Etkinliğin açılış konuşmasını yapan Akdeniz Üniversitesi Rektör Yardımcısı Prof. Dr. Şükrü Özen, Yükseköğretim Kurulu koordinasyonunda Türkiye genelinde eş zamanlı olarak başlatılan Bilim Kafe projesinin önemine dikkat çekerek, bilimsel bilginin toplumla doğrudan buluşturulmasının oldukça önemli bir adım olduğunu ifade etti.

“Üniversiteler sadece diploma veren kurumlar değil; aynı zamanda bilimsel bilginin üretildiği, nitelikli araştırmaların yapıldığı ve toplumsal katkının merkezinde yer alan kurumlardır” diyen Prof. Dr. Özen, Akdeniz Üniversitesi’nin bu rolü başarıyla üstlendiğini vurguladı:

“Akdeniz Üniversitesi, Antalya’mızın göz bebeği olduğu kadar Türkiye'nin en saygın bilim yuvalarından biri haline gelmiştir. Üniversitemiz, yalnızca akademik başarılarıyla değil, aynı zamanda kente ve topluma dokunan sosyal projeleriyle de ön plana çıkmaktadır. Bilim Kafe gibi projeler bu anlayışın doğal bir ürünüdür. Bugün burada olduğu gibi araştırmalarımızı, çözüm önerilerimizi ve topluma sunduğumuz bilgileri sadece kampüs içinde bırakmıyor, halkımızla birebir paylaşma gayreti gösteriyoruz.”

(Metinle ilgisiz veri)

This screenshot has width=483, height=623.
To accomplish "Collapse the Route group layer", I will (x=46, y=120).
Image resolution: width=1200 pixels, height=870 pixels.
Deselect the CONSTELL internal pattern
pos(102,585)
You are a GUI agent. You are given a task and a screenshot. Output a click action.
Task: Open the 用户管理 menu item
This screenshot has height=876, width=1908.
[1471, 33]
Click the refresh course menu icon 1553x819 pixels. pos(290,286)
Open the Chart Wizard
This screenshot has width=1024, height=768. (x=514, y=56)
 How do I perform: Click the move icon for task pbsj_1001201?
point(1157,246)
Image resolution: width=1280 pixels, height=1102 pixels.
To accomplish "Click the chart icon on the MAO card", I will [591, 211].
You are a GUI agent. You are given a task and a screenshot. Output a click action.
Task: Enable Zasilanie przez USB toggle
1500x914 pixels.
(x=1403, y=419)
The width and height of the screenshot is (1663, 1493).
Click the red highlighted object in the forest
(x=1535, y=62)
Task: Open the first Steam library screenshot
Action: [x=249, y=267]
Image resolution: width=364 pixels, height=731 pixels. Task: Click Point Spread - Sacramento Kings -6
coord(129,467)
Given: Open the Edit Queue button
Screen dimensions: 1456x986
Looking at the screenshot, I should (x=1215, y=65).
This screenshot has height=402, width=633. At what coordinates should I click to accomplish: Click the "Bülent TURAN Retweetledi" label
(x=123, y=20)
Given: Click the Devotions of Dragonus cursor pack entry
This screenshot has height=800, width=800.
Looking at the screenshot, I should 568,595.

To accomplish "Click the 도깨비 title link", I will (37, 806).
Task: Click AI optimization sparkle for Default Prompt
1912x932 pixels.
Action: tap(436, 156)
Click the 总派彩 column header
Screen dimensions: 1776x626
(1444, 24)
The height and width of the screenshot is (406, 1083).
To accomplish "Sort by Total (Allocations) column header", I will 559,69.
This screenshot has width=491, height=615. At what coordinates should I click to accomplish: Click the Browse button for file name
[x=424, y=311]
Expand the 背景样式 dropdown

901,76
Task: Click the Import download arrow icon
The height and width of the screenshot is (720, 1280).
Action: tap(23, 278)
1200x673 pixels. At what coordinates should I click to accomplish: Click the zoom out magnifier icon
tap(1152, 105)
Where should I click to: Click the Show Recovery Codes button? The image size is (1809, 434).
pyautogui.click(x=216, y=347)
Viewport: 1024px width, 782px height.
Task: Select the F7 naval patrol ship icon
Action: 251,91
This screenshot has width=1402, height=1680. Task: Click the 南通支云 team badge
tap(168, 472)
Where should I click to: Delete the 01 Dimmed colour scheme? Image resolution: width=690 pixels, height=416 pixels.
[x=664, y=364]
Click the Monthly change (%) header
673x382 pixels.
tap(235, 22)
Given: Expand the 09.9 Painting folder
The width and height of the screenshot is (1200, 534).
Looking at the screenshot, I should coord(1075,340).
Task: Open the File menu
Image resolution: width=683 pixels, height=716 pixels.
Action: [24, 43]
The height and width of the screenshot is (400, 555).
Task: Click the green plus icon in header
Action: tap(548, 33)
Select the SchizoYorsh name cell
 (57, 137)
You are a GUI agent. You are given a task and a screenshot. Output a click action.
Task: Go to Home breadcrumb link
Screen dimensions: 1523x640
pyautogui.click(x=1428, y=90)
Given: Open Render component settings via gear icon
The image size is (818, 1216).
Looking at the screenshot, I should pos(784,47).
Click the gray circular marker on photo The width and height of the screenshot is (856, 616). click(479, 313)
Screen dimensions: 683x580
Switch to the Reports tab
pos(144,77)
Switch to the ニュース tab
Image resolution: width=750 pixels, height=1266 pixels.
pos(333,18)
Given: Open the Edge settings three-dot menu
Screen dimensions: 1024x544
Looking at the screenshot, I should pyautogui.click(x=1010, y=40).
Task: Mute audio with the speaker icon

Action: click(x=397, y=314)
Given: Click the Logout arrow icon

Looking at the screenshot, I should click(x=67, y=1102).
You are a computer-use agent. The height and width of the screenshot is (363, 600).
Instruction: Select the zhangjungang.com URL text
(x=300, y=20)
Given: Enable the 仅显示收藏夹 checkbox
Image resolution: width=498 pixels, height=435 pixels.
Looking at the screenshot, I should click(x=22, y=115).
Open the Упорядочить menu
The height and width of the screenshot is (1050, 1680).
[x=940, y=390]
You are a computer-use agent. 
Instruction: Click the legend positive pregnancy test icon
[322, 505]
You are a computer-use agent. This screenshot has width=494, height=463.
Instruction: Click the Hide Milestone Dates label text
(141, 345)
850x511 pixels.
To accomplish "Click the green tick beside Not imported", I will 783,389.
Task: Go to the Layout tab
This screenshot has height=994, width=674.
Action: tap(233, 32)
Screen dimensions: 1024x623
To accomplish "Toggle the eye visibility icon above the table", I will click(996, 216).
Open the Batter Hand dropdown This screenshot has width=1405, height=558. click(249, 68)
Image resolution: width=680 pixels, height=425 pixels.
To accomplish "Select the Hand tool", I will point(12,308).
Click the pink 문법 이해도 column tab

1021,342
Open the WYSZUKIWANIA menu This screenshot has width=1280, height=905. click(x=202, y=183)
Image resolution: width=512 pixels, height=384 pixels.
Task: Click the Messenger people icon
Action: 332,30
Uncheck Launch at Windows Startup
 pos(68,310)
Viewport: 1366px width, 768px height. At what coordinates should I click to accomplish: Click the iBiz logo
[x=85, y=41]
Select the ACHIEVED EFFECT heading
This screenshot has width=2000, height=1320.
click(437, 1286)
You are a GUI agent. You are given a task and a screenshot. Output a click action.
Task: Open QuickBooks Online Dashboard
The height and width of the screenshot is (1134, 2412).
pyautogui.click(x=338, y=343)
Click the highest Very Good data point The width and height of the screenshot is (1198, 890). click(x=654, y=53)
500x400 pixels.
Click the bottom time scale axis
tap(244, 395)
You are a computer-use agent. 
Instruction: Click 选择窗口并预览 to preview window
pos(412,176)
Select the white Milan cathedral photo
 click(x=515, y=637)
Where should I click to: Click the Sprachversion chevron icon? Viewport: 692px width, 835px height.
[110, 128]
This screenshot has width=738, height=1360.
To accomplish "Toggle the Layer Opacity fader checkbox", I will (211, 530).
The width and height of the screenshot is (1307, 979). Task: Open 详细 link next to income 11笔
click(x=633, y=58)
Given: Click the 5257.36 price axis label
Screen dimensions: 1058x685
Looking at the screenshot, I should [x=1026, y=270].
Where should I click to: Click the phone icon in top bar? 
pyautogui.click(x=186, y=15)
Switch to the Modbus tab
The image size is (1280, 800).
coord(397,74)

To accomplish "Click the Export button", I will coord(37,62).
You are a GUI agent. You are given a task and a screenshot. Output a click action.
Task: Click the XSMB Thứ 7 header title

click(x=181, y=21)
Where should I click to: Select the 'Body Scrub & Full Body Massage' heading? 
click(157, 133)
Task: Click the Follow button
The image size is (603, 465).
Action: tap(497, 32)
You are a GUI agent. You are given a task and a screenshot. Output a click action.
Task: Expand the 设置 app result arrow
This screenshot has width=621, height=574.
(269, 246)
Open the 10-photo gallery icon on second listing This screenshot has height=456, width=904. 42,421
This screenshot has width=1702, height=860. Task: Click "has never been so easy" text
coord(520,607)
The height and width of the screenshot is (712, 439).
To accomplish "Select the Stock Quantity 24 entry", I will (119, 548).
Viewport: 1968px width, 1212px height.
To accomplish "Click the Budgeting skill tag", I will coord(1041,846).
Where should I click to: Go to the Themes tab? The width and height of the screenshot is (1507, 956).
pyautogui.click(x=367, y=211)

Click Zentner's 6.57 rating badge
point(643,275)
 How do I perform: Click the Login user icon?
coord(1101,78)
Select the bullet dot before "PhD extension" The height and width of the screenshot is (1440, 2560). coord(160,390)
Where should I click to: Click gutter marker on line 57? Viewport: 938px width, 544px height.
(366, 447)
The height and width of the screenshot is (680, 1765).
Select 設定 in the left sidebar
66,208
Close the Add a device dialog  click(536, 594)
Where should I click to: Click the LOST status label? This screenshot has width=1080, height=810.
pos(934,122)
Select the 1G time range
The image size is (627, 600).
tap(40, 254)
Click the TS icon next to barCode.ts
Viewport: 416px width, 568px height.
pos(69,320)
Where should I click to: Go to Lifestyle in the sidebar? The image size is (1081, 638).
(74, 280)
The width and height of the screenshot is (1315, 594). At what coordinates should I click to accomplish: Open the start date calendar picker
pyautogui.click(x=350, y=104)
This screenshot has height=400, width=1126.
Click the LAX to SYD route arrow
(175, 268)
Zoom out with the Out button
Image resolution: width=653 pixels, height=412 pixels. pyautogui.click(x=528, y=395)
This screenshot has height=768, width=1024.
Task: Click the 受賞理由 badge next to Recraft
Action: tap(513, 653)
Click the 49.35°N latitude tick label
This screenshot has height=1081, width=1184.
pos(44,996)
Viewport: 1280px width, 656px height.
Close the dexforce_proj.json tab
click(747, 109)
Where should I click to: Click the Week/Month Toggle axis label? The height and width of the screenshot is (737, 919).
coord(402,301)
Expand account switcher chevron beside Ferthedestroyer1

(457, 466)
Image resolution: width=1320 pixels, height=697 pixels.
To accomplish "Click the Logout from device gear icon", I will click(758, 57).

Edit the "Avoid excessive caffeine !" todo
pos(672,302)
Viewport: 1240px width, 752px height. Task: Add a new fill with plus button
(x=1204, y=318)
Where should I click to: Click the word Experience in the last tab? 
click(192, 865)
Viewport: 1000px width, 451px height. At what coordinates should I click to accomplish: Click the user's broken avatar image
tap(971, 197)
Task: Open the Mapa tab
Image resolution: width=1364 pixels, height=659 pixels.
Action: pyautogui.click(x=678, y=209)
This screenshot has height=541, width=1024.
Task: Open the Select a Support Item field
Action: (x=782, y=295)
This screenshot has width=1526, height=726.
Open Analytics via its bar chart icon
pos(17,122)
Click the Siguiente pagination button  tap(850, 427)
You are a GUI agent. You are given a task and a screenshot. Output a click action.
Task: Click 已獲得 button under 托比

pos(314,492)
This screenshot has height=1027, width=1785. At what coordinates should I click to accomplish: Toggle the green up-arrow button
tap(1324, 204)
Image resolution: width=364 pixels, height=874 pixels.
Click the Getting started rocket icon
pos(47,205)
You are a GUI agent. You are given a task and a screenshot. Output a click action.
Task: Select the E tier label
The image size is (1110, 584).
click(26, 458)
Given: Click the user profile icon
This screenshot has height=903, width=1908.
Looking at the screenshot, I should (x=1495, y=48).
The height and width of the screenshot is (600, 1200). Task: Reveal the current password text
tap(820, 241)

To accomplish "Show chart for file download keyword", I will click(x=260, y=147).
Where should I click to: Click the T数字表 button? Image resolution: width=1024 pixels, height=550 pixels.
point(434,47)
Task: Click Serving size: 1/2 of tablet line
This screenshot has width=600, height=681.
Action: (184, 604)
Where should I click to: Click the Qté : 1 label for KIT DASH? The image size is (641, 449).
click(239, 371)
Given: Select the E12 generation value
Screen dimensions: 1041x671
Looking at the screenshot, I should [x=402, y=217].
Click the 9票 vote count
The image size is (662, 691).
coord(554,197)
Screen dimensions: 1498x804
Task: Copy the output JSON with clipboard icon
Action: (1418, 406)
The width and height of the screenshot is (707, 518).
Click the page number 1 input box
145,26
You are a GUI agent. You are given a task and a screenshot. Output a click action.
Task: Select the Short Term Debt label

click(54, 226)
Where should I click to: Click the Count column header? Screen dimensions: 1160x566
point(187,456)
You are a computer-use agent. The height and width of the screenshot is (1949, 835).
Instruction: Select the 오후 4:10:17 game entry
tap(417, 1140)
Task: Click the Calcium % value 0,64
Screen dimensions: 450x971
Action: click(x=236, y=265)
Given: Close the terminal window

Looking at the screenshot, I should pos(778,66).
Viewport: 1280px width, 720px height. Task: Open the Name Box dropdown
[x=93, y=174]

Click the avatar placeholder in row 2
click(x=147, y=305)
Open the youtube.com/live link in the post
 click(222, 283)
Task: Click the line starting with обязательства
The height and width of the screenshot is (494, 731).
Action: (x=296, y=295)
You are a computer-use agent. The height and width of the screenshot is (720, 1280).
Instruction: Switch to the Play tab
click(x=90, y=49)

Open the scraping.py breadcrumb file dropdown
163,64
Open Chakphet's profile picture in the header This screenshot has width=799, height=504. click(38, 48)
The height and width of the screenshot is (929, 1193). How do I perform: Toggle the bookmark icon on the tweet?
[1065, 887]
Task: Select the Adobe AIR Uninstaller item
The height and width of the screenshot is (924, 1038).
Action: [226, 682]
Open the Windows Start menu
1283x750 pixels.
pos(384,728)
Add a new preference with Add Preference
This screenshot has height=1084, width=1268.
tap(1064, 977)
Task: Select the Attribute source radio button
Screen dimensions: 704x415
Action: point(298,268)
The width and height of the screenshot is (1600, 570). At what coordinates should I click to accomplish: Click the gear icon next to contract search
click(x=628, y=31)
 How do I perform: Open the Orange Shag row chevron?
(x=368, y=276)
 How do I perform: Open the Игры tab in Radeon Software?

“Dünyanın En Geniş Katılımlı Bilim Etkinliği Türkiye’de Başladı”

Bilim Kafe projesinin yalnızca yerel değil, küresel ölçekte yankı uyandıracak kadar geniş kapsamlı olduğunu belirten Özen, eş zamanlı katılım vurgusunu şu sözlerle yaptı:

“Bugün 81 ilde, 150’ye yakın üniversitede bu etkinlikler aynı anda düzenleniyor. Bu ölçekteki bir eş zamanlılık, yalnızca Türkiye’de değil, dünya genelinde eşine az rastlanır bir bilimsel buluşma zemini sunuyor. Coğrafi kapsayıcılığı ve erişilebilirliğiyle şu anda dünyanın en büyük bilim kafe organizasyonunu yürütüyoruz. Bu bizim için büyük bir gurur, ülkemiz içinse büyük bir kazanımdır.”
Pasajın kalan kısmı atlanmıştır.